═══ Page extract
“And the Lord God formed man of the dust of the ground, and breathed into his nostrils the breath of life; and man became a living soul”.
Due possibly in part to the King James Version’s rendering of this verse, there exists the idea, (in spite of Darwin), that humans differ radically and categorically from all other living creatures. Into us has entered the divine breath, so that humans alone not only have a soul, but are “a living soul”. I‘m reminded of the ‘father’ of modern philosophy, René Descartes. I don’t know if he was a fan of the KJV, but he certainly believed that all non-human living creatures were nothing more than mechanical contraptions, having no equivalent of thought, or experience of pain or distress. He presumably didn’t own a dog.
Let’s do a word-for-word translation of Gen.2:7. “And he formed, Yahweh, God, the man, dust, from the ground, and he breathed, in his nostrils, breath of, life, and he became, the man, a breathing-being, living” (Hebrew נֶ֫פֶשׁ חַיָּה nephesh chayah). Let’s cut to the chase. Along with practically all other Bible translations, I don’t regard “the man became a living soul” as an appropriate rendering. But even if it were, those who claim it makes humans different from all other living creatures, would be “hoist with their own petard”, for one simple reason. All living creatures are nephesh chayah according to Genesis 1: 20, 21, 24, and 30. So, if humans are “living souls”, so are all other living creatures, and heaven will be a jam-packed and extremely noisy place!
══════
═══ Entries provided
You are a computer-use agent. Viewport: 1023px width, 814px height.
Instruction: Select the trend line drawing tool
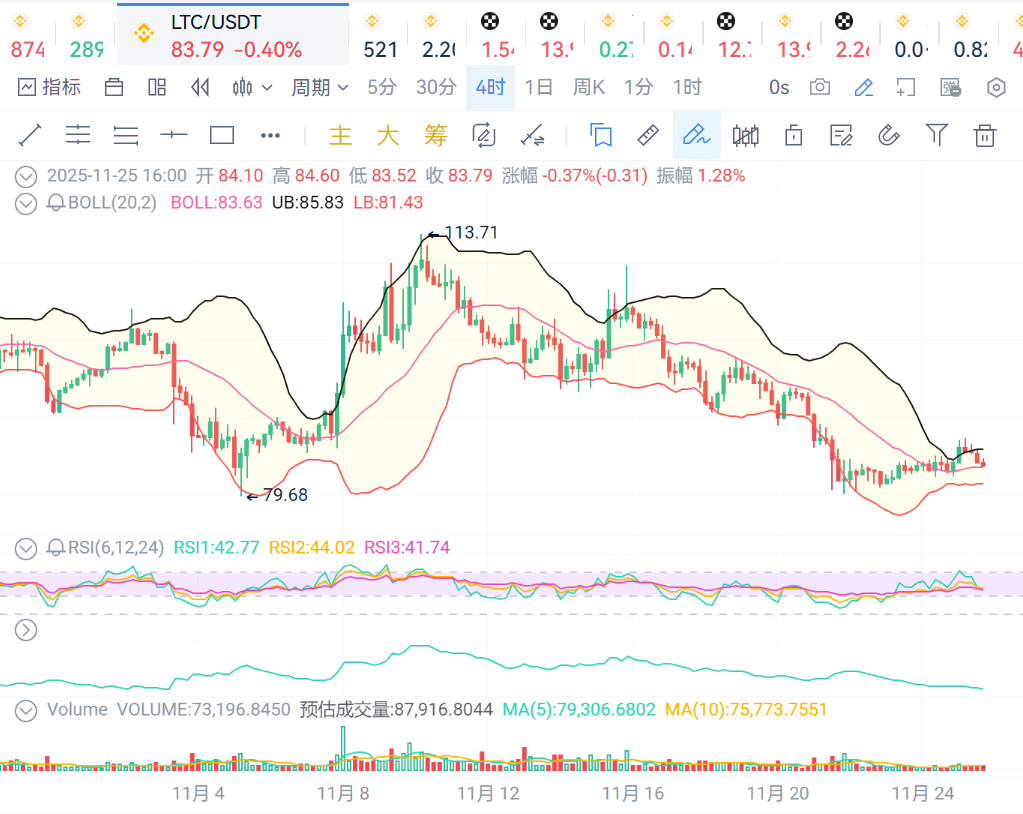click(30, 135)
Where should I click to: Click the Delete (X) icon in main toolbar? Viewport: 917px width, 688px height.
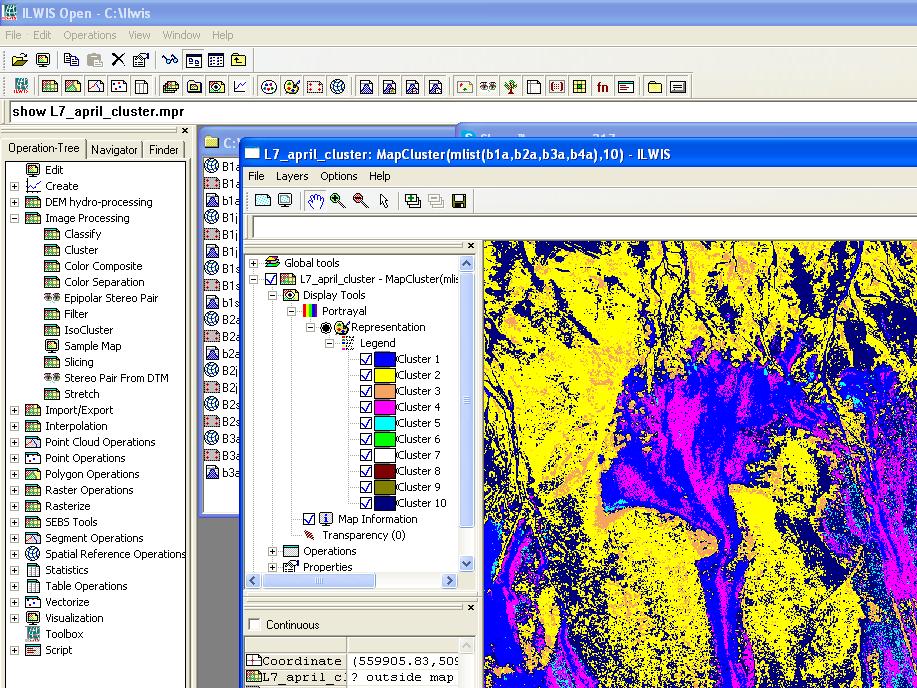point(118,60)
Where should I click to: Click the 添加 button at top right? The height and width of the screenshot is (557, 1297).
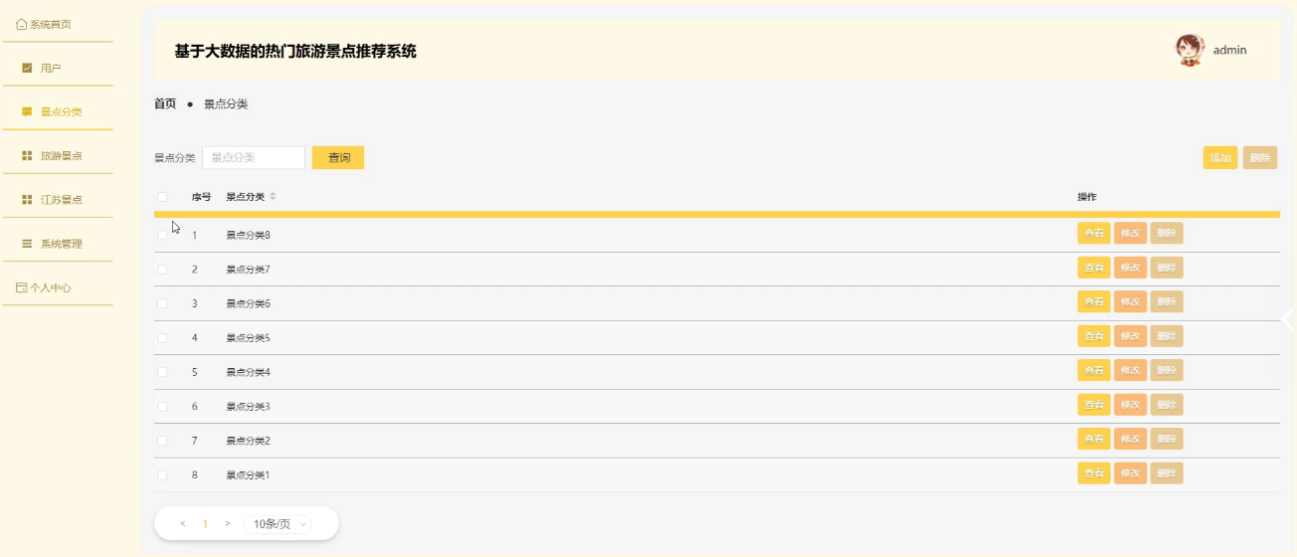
══════
Tasks to perform:
a – Do these statements agree with the essay on Genesis 2:7? For each, please answer yes or no and quote the deciding words of the essay. (i) The writer finds "the man became a living soul" an appropriate rendering. (ii) Descartes held that non-human creatures were mere mechanical contraptions. (iii) Genesis 1 applies the term nephesh chayah to all living creatures.
b – Carry on the essay on Genesis 2:7, starting after its final sentence.

Answers below:
a –
(i) No: "I don’t regard “the man became a living soul” as an appropriate rendering."
(ii) Yes: "he certainly believed that all non-human living creatures were nothing more than mechanical contraptions"
(iii) Yes: "All living creatures are nephesh chayah according to Genesis 1: 20, 21, 24, and 30."

b –
Genesis 1 to 3 contains stories which (à la Ludwig Wittgenstein) share ‘family resemblances’ with other stories. In Babylonian myth, the first humans were also made from clay but mixed, not with divine breath, but with the blood of a slain god – a different detail, but the same idea. Human beings are mental, emotional and spiritual, as well as physical, beings. But as for our fellow creatures, now that we‘re at last beginning to properly value and study them, we’re discovering that there’s more to them, from the biggest whale to the tiniest ant, than we had previously imagined (if we ever gave this a second thought, that is). Fortunately, Genesis 2 is but a story, so we don’t have to imagine God doing a ‘mouth to nose’ with all the other creatures, as each became a ‘nephesh chayah’ as well.
Yes, humans have the most complex brains, and language skills enabling abstract thought, but there are other skills that fellow creatures possess to a far greater degree than our own, including sight, smell, hearing, speed and inborn navigation, even in pitch darkness. We’re inclined to forget that we owe our ‘dominance’ to chance and evolutionary randomness. The dinosaurs reigned for up to 250,000,000 years, and might still have been doing so, were it not for earth’s chance encounter with a climate destroying asteroid. Our version eventually emerged out of at least eight other species of humans, any of which, depending on natural selection, might have come out ‘on top’. To round things off, the Pandemic has shown us our vulnerability to no more than invasive, aggressive, non-cellular micro-organisms.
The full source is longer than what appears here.